(What is needed):
When you transcribe the entries, reproduce every character and exclude the images.

(Material provided):

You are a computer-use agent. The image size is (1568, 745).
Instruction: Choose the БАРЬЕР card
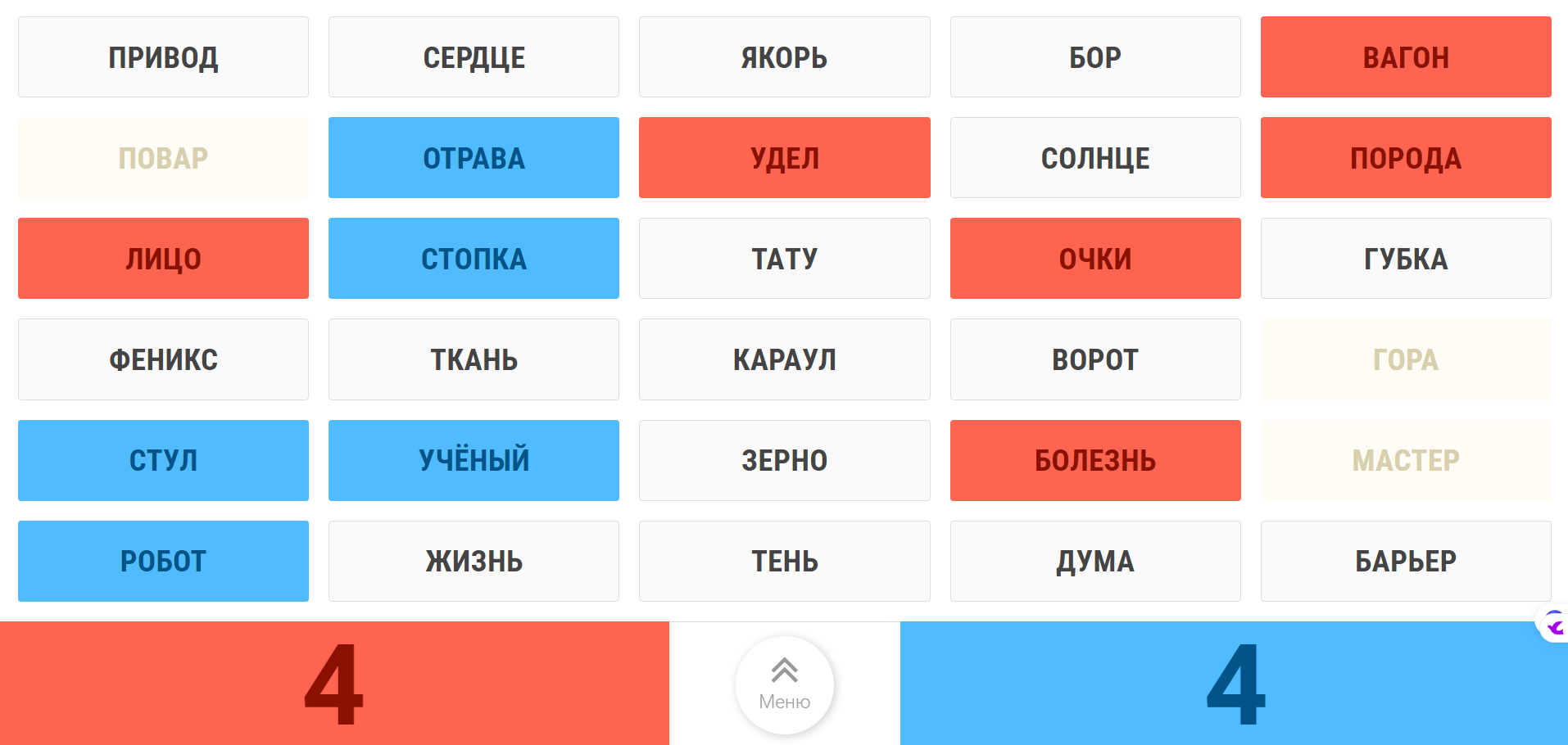point(1405,561)
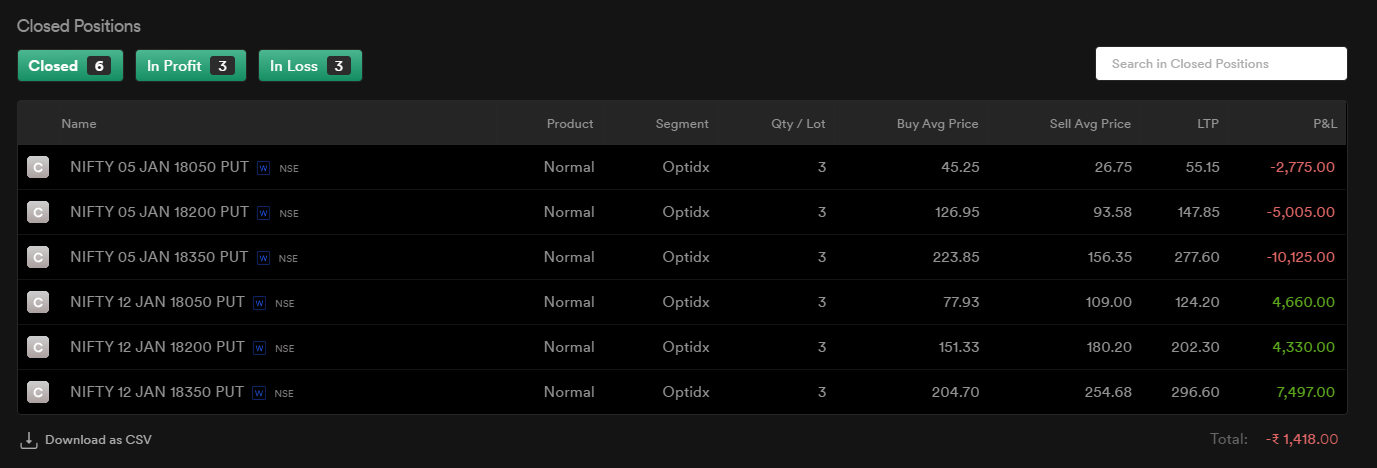Image resolution: width=1377 pixels, height=468 pixels.
Task: Show only In Loss positions
Action: pyautogui.click(x=310, y=66)
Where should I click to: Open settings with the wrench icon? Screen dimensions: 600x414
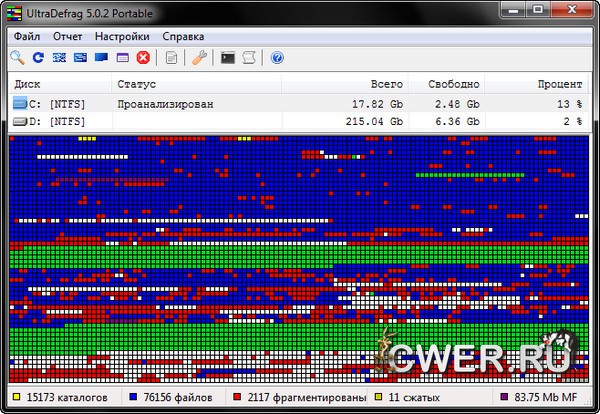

(Answer section):
You are a computer-use agent. The image size is (1568, 745).
Instruction: Choose the БАРЬЕР card
point(1405,561)
Image resolution: width=1377 pixels, height=468 pixels.
Task: Show only In Loss positions
Action: pyautogui.click(x=310, y=66)
Where should I click to: Open settings with the wrench icon? Screen dimensions: 600x414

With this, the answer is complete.